Records:

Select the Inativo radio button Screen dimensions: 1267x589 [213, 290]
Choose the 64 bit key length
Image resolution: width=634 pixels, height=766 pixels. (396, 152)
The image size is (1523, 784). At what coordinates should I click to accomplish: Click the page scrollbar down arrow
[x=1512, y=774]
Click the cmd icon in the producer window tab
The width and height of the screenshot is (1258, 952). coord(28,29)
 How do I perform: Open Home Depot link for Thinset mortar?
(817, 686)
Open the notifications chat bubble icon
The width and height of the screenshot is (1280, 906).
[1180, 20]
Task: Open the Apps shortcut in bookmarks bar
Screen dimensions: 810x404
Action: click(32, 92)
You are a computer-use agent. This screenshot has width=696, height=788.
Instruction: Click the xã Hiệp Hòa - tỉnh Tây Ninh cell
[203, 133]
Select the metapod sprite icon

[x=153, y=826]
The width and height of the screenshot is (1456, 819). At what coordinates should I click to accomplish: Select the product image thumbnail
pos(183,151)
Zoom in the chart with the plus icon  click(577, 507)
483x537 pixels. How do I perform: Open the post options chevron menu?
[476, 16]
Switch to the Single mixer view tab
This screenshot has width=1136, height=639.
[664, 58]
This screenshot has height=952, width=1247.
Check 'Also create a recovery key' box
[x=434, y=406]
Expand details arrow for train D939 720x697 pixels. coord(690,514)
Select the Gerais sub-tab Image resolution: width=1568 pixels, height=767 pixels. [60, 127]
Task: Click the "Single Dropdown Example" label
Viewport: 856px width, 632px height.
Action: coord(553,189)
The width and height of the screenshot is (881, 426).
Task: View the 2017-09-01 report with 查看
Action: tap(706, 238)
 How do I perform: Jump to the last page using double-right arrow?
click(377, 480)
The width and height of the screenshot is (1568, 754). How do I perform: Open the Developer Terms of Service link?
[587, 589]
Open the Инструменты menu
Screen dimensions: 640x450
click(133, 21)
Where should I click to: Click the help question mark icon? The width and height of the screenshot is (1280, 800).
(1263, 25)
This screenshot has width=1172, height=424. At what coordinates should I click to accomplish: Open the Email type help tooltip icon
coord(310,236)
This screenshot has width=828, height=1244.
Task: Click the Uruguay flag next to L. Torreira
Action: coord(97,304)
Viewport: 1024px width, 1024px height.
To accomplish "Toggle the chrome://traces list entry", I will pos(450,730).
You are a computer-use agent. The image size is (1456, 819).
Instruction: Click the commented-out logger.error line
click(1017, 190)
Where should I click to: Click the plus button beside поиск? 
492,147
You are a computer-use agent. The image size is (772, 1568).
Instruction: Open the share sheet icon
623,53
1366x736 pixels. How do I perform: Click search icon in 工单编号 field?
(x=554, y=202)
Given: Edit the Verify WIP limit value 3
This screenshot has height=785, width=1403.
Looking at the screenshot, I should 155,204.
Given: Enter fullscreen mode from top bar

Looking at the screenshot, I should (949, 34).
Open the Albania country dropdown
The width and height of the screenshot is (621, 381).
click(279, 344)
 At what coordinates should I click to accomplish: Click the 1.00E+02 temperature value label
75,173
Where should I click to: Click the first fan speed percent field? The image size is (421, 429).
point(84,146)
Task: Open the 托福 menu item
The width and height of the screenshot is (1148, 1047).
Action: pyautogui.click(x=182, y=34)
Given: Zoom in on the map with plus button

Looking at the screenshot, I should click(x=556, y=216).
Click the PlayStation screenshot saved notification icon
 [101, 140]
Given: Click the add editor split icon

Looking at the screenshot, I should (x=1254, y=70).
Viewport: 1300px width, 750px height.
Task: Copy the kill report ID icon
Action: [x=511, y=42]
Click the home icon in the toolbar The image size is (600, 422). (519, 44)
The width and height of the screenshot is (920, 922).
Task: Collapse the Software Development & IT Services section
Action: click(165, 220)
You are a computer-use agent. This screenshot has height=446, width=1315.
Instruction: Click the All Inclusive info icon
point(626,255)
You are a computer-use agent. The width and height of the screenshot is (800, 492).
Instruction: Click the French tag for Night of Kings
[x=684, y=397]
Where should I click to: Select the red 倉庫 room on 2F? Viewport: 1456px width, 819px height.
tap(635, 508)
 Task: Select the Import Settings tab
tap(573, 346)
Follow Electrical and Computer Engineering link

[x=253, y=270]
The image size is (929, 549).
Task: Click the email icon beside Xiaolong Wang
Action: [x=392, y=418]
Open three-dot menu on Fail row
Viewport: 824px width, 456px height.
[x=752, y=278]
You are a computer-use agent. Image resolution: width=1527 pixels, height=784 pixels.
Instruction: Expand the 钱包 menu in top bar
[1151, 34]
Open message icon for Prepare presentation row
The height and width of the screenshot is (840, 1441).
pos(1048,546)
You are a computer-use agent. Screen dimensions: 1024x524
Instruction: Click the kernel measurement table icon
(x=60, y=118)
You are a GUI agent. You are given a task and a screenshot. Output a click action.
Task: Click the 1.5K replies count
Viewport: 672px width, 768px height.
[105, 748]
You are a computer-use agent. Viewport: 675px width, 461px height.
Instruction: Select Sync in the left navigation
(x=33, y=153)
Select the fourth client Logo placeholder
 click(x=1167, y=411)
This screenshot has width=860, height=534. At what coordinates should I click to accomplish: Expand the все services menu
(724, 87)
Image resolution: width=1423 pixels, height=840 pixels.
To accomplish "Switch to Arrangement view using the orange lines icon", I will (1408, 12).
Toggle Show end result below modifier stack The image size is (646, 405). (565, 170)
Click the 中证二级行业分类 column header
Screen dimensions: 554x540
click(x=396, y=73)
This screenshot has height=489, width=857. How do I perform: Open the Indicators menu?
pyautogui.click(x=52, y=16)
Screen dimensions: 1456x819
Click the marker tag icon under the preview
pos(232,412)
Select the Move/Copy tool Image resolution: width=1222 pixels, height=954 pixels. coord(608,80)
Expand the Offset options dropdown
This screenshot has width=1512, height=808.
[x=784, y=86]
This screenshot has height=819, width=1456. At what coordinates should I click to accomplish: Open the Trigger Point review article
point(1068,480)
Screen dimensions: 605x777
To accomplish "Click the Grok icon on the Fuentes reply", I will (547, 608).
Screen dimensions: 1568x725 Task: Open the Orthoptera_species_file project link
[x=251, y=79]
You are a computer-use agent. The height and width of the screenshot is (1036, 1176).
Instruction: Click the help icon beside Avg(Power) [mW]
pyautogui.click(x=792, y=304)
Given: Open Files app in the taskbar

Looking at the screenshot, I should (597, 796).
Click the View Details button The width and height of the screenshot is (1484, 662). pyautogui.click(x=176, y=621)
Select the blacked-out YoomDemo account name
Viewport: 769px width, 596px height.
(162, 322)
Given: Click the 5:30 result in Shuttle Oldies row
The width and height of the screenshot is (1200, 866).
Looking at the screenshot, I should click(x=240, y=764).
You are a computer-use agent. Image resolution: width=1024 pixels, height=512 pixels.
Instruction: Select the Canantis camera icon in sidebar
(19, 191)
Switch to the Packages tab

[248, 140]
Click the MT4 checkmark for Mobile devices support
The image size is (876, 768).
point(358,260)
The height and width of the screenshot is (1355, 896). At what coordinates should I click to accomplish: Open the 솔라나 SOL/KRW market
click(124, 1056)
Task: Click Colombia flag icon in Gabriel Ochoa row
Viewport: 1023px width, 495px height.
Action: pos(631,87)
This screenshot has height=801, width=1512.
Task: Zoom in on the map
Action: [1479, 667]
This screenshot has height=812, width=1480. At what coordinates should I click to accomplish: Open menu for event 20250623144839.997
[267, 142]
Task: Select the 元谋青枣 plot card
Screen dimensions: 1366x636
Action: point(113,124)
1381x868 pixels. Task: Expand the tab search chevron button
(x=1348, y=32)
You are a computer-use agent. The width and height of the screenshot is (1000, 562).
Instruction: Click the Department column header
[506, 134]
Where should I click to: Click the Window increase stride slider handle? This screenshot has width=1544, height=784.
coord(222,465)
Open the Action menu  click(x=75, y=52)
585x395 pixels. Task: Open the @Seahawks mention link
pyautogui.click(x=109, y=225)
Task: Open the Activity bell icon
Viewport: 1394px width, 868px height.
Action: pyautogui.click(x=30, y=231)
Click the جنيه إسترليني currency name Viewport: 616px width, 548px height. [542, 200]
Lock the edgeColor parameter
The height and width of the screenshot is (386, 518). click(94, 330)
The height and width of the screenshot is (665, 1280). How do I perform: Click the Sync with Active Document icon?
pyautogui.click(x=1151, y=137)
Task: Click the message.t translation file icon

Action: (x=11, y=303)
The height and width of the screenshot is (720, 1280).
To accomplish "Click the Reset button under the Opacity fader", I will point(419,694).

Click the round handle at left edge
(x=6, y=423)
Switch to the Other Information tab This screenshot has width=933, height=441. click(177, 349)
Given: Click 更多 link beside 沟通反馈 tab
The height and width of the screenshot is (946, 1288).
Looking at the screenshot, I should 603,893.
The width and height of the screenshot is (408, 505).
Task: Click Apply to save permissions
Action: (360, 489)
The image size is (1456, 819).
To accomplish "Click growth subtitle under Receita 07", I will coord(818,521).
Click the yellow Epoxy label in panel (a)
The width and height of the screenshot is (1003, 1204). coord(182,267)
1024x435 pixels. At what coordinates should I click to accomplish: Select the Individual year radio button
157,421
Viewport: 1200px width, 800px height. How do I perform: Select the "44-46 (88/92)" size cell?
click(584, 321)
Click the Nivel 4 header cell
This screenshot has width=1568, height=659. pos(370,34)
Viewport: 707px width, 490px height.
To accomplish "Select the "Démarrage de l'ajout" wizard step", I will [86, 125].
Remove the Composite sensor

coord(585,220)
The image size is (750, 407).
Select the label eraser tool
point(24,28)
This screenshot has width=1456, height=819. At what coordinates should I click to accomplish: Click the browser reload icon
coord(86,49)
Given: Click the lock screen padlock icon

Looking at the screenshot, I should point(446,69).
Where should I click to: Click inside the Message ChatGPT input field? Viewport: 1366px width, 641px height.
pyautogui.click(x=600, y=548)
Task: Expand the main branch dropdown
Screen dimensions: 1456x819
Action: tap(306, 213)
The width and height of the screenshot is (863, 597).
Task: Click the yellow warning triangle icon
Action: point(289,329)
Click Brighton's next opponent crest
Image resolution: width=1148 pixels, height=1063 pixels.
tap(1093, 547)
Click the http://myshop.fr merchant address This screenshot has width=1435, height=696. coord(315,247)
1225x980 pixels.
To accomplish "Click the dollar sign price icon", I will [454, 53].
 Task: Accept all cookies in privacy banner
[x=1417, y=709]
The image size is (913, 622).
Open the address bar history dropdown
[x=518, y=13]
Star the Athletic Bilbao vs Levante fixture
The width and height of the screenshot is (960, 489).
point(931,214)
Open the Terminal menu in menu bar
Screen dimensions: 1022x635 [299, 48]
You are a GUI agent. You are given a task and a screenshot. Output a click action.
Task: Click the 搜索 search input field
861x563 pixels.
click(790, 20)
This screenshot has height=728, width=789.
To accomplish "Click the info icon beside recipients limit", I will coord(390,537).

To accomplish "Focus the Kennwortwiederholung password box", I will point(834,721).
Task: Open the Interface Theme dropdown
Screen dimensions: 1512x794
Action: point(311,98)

● Problem statement
Reproduce verbatim the lines of the listing from the one containing "Viewport: 707px width, 490px height." through the one containing "Looking at the screenshot, I should point(446,69).", including both of those lines. Reproduce nothing beyond them.

● Task response
Viewport: 707px width, 490px height.
To accomplish "Select the "Démarrage de l'ajout" wizard step", I will [86, 125].
Remove the Composite sensor

coord(585,220)
The image size is (750, 407).
Select the label eraser tool
point(24,28)
This screenshot has width=1456, height=819. At what coordinates should I click to accomplish: Click the browser reload icon
coord(86,49)
Given: Click the lock screen padlock icon

Looking at the screenshot, I should point(446,69).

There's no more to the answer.